Flipboard launches custom curation tools, wants to unleash your inner magazine editor

Flipboard has carved out a niche as one of the leading news and content-consumption apps for mobile devices like smartphones and tablets, with its digital-magazine look and easy user interface. Now the company wants to turn all of those content consumers into publishers as well: a new version of the app will be released today that gives users the tools to create their own topic-specific magazines. It’s a little like Pinterest merged with Tumblr, crossed with a better-looking and more social version of Google Reader.

Chief technology officer Eric Feng said in an interview prior to the launch of the new version that this is much more than just an evolution of Flipboard — it’s a major push into a whole new area, namely curation and publishing of content by individual users. “It’s one of the most ambitious efforts we have ever undertaken,” said the former CTO of Hulu. “It’s been more than 18 months since the inception of the idea, so this is a pretty big deal for us. We were originally focused on discovery and filtering of content, but now we are moving into curation in a big way.”

Flipboard has always had curated topics such as technology and sports, where the service uses a combination of human editors and algorithms — based on frequency of sharing and other metrics — to highlight specific content. In effect, the new tools allow any Flipboard user to take on the same role as an editor and create their own magazine around a topic, and share it with other users.

Reader magazines get promoted in Flipboard

In a nutshell, users with the new features (which are available only for iPhone and iPad currently, but will appear in an Android version soon, according to the company) can simply click a “plus” sign next to a blog post or article they are reading — as well as any video or audio content that appears in their stream — and add that piece of content or “flip it into” to a magazine, which will then be available to them or any other user who searches for that topic.

Flipboard-2-Magazine-plusbutton-crop

And Flipboard isn’t just giving users that ability within the app: the service is also launching a bookmarklet that will allow users to pull in content from anywhere on the web — whether it’s a blog post, a news website or Twitter and Facebook — and add it to their custom-created magazine. In a sense, Flipboard is trying to capitalize on the same curatorial impulse that makes people create collections about specific topics on Pinterest or re-blog photos on Tumblr, and in many ways this move is a shot across the bow of those other services.

It’s also clearly a threat to the existing publishing industry, since a Flipboard user can now create their own custom publication using the content that comes from dozens of different magazines, blogs, websites and other sources. So Flipboard is trying to bring publishers in as well and get them to create their own custom magazines — such as a magazine about the Beatles created with archival content from Rolling Stone.
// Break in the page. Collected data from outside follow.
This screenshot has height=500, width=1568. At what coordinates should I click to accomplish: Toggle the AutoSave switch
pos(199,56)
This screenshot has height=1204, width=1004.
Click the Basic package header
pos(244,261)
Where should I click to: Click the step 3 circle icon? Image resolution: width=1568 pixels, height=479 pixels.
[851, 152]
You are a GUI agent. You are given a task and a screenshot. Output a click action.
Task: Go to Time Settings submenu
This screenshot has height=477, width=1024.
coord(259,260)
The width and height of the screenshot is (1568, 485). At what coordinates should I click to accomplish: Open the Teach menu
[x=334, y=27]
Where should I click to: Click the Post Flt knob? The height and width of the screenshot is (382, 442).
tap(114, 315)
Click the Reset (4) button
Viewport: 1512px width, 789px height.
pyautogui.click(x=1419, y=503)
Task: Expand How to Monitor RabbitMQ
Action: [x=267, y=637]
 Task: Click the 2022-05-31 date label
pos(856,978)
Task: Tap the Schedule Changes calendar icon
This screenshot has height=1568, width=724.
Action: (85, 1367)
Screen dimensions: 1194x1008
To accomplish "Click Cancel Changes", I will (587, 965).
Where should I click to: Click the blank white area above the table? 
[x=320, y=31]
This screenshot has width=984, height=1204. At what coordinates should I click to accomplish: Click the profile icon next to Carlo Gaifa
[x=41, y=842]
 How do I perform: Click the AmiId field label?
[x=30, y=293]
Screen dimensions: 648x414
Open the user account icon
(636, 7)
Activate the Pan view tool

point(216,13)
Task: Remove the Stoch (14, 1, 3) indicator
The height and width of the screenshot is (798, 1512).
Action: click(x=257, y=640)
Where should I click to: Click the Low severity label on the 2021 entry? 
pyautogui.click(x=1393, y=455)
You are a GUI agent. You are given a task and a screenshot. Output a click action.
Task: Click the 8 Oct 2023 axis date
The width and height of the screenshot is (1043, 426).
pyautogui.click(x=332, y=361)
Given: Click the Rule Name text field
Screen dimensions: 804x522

It has even built e-commerce functionality into the app so users can click and buy directly from within an article or ad.

But the most subversive aspect of the new features from a media-industry point of view is that they can be used by anyone — including advertisers. If an advertiser can create their own magazine by pulling in their own editorial content as well as content from other sources, and build e-commerce functionality into it, then it gives new meaning to the idea of brands as publishers and media entities.

Bringing users into the editorial process

Flipboard-2-Magazine-user created mags

The new version of the app will have a section called “By Our Readers” in the table of contents, which will include a mix of magazines that have been created by users on a variety of topics — a small group of beta testers (including GigaOM) have had access to this function for several months. As with the other Flipboard sections, some of the magazines that are highlighted will be chosen based on the number of times they have been shared, and others will be chosen by editors.

Like most news-aggregation and recommendation apps such as Pulse and Zite (which is owned by CNN), Flipboard users have always had the ability to share specific stories or items, but the new magazine-creation features effectively allow a user to spend some time creating a collection of content they can then share all at once. Feng used the example of an editor who is getting married soon and created an entire magazine with content about weddings.

In a way, the new version of the app also picks up where Google Reader and other RSS services left off. Instead of just passively consuming text and photos in a chronological timeline or series of folders, Flipboard turns everything into part of a magazine-style experience. According to Feng, many users have already imported their Google Reader feeds into the app, and those feeds will be available once Google sunsets the service in July.